Received Date: 07 August, 2017; Accepted Date: 20 September, 2017
Visit for more related articles at Journal of Industrial Pollution Control
Moving object is detected by simple spatial and temporal gradients in GOP (Group of Frame) of H.264/AVC such that the MOOI (Moving-Object-of-Interest) is remained as much as possible while the non-MOOI is squeezed. This resizing process to original video is applied as a pre-processing for standard video compression. Specifically, more image data of the original video will be dropped by our non-uniform subsampling as the distance from the center of the MOOI increases. Experimental results show that our MOOI aware video compression can preserve the original visual quality of the MOOI even for low bit-rate applications.

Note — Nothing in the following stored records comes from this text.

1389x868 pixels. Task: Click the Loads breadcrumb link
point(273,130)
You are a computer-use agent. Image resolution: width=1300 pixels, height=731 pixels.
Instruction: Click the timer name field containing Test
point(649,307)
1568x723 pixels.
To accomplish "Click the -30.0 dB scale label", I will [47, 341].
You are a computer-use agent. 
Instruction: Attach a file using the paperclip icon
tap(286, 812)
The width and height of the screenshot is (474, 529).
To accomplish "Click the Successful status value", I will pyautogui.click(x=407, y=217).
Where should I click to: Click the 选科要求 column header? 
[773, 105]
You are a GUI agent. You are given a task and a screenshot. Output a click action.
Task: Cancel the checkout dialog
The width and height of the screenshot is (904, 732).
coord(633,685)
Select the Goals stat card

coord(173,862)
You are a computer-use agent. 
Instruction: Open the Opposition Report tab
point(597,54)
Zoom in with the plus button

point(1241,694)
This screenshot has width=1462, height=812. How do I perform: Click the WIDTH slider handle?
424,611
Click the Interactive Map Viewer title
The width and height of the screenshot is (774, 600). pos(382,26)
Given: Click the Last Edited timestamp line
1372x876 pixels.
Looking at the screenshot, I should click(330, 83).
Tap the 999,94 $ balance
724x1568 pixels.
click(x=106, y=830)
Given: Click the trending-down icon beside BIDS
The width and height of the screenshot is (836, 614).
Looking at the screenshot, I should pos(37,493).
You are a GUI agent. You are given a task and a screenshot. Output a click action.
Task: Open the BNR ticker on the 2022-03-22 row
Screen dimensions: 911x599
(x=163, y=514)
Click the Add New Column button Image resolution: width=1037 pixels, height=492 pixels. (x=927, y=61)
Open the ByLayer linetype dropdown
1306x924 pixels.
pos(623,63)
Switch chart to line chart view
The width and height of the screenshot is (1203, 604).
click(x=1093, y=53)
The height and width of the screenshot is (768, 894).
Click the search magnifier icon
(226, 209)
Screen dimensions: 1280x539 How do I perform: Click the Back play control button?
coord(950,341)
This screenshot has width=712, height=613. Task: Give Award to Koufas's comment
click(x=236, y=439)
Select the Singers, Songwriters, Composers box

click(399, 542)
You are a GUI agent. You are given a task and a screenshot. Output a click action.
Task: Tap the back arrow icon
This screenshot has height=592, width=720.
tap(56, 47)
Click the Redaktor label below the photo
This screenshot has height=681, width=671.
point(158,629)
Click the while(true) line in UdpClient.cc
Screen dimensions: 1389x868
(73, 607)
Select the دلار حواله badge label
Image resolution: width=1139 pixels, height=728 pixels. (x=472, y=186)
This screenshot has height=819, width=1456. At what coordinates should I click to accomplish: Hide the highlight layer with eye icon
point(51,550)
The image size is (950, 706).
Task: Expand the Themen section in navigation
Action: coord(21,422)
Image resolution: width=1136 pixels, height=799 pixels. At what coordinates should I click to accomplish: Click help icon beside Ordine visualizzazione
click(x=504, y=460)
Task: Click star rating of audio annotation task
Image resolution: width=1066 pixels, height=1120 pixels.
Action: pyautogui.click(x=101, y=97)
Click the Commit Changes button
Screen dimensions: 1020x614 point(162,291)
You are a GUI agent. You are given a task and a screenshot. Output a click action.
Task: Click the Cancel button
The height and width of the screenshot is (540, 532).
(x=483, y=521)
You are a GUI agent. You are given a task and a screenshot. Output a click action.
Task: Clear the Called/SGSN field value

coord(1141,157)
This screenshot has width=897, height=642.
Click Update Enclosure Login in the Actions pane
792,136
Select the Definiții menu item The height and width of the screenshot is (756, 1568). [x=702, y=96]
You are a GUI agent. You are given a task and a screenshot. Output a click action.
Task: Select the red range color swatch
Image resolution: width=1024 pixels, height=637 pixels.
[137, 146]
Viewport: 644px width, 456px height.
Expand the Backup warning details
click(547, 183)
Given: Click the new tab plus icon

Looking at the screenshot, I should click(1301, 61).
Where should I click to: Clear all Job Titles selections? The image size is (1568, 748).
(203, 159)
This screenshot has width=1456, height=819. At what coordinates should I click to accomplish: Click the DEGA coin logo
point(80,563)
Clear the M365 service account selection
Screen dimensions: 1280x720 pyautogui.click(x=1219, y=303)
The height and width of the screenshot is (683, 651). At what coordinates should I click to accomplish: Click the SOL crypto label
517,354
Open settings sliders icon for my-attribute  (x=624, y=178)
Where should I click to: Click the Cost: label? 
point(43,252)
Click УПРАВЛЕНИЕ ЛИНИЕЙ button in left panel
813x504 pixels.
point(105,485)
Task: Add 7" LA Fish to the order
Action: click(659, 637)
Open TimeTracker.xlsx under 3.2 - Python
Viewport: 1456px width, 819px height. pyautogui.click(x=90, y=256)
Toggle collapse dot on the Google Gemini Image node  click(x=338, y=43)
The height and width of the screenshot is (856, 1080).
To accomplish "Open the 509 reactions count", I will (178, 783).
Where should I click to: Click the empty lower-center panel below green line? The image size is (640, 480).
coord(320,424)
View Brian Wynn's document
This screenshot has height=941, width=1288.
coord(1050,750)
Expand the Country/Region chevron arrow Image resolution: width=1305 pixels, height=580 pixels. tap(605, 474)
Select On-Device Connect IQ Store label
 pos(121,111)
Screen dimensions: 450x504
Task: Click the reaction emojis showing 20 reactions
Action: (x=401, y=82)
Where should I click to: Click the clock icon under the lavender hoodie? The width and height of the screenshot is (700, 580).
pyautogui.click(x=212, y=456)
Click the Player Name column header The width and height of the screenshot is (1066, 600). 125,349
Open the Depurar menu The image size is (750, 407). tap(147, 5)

Moving object, Video compression resizing, PSNR
Video compression plays an important role in digital video surveillance and DVR (digital video recording) systems (Venkatraman and Maku, 2009; Kim, et al., 2012). A major concern issues of the above applications is how to efficiently compress the long hours of video data with high compression ratios. That is, the problem is how to maintain high compression ratios while preserving visual quality of the important objects in the video. The senses include the static and moving objects regions. Obviously, moving objects are considered as important regions in surveillance videos. Therefore, the desired requirements are that one can separate the important MOOI (Moving- Object-of-Interest) from the unimportant non-MOOI to treat them separately for compressions. To this end, object segmentation and tracking processes can be applied (Spagnolo, et al., 2006; Kim and Hwang, 2002; Chien, et al., 2002). However, these methods need to identify accurate object boundary, which in turn requires computationally expensive segmentation and tracking processes.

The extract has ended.